FRAGMENTO:
☆ ☆ ☆ ☆

314b "Así somos: siempre poco atrevidos, quizá por insinceridad, o quizá por pudor. En el fondo, pensamos: quédate con nosotros". El Señor está siempre pasando junto a nosotros (por nuestra conciencia, que está hecha para la verdad; por nuestro corazón, que está hecho para no encerrarse en sí mismo), y, por decirlo así, quiere quedarse. Pero "no se impone nunca, este Señor Nuestro. Quiere que le llamemos libremente" (314a). Nos invita san Josemaría a tener siempre la puerta abierta –quizás cuando acecha la rutina, quizás cuando han pasado los años y las cosas siguen costando…–, más aún, a estar activamente a la puerta, esperando. Tanto el párrafo 314a como el 314b se entienden mejor cuando se leen no solo como referidos a nuestra oración personal, sino cuando se meditan puestos en relación con la dirección espiritual, camino por el que pasa el Señor seguramente, y en el que hay que esperarle activamente, con la puerta abierta y a la puerta: con "ingenuidad de espíritu, mirada limpia, cabeza clara".

☆ ☆ ☆ ☆

MATERIAL DE ORIGEN:
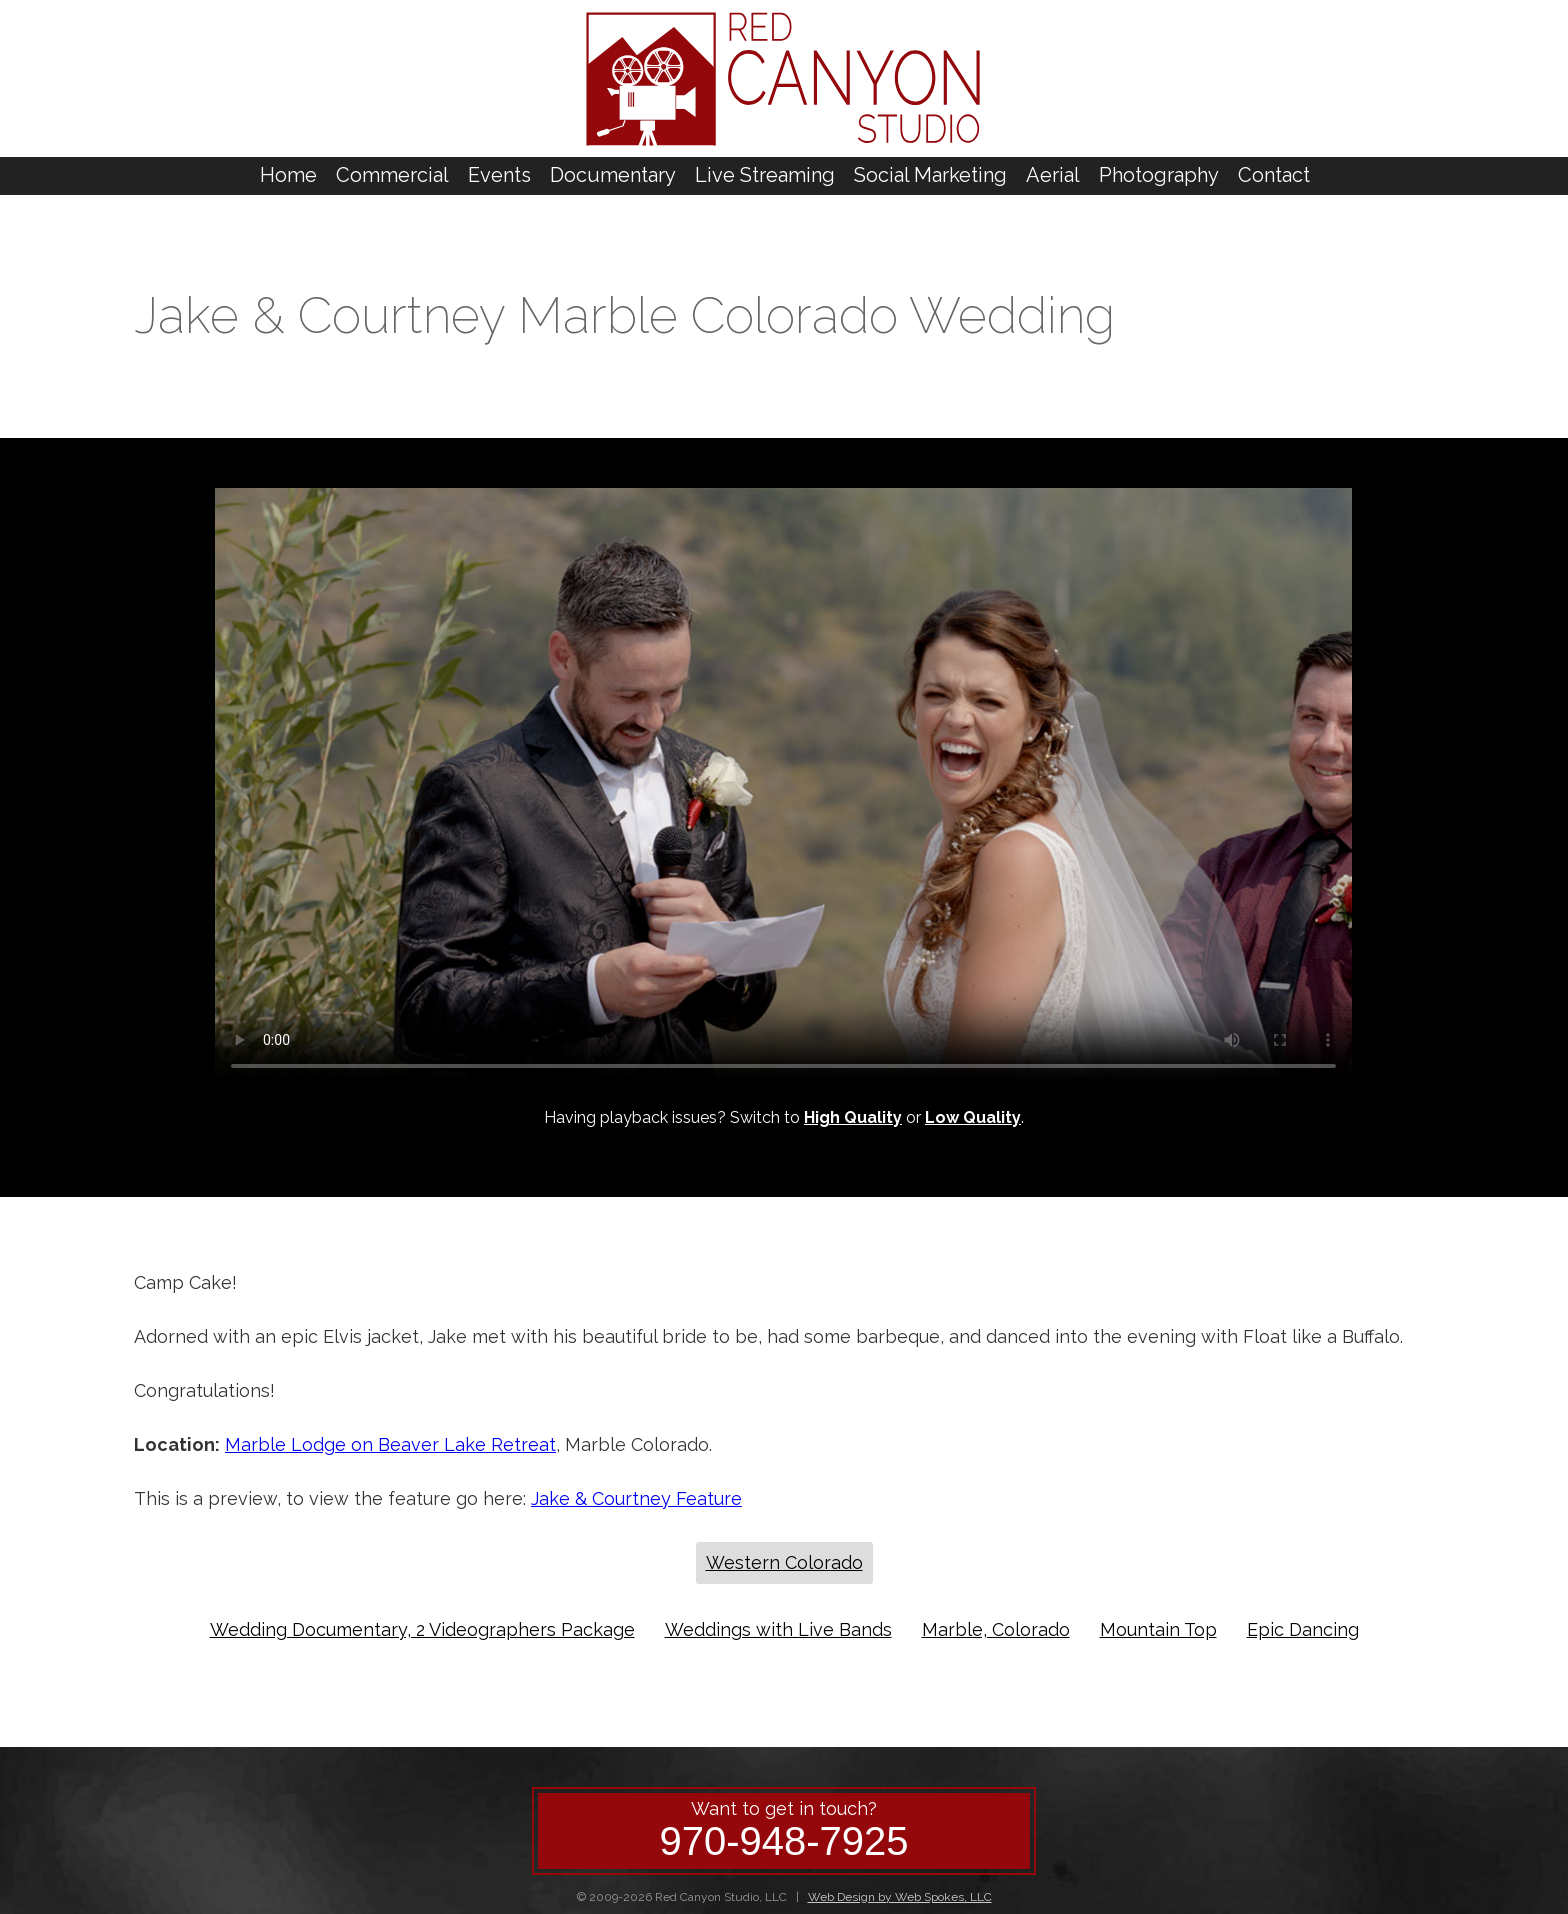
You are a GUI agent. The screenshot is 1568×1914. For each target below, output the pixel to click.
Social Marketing (930, 175)
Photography (1159, 175)
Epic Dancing (1303, 1629)
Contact (1274, 175)
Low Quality (973, 1117)
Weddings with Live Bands (778, 1629)
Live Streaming (765, 175)
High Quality (853, 1117)
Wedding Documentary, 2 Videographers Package (422, 1629)
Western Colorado (784, 1562)
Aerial (1053, 175)
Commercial (392, 175)
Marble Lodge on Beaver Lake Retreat (390, 1444)
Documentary (613, 175)
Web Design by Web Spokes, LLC (900, 1897)
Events (499, 175)
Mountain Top (1158, 1629)
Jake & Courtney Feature (636, 1498)
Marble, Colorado (996, 1629)
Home (288, 175)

☆ ☆ ☆ ☆

QUÉ HACER:
(A) Indica si cada afirmación concuerda con el fragmento, respondiendo sí o no y citando literalmente las palabras del fragmento que lo deciden: (i) El Señor se impone siempre. (ii) San Josemaría invita a tener siempre la puerta abierta. (iii) Los párrafos 314a y 314b se refieren solo a la oración personal.
(B) Pasa a un CSV de dos columnas, consulta y respuesta, las entradas del listado desde la línea que contiene "Marble Lodge on" hasta el final del listado, ambas incluidas, con una fila por entrada, cada valor en un único campo entre comillas y los saltos de línea convertidos en espacios.
El fragmento y el listado no guardan ninguna relación entre sí.

RESPUESTAS:
(A)
(i) No: «no se impone nunca, este Señor Nuestro».
(ii) Sí: «Nos invita san Josemaría a tener siempre la puerta abierta».
(iii) No: «no solo como referidos a nuestra oración personal».

(B)
consulta,respuesta
"Marble Lodge on Beaver Lake Retreat","(390, 1444)"
"Documentary","(613, 175)"
"Web Design by Web Spokes, LLC","(900, 1897)"
"Events","(499, 175)"
"Mountain Top","(1158, 1629)"
"Jake & Courtney Feature","(636, 1498)"
"Marble, Colorado","(996, 1629)"
"Home","(288, 175)"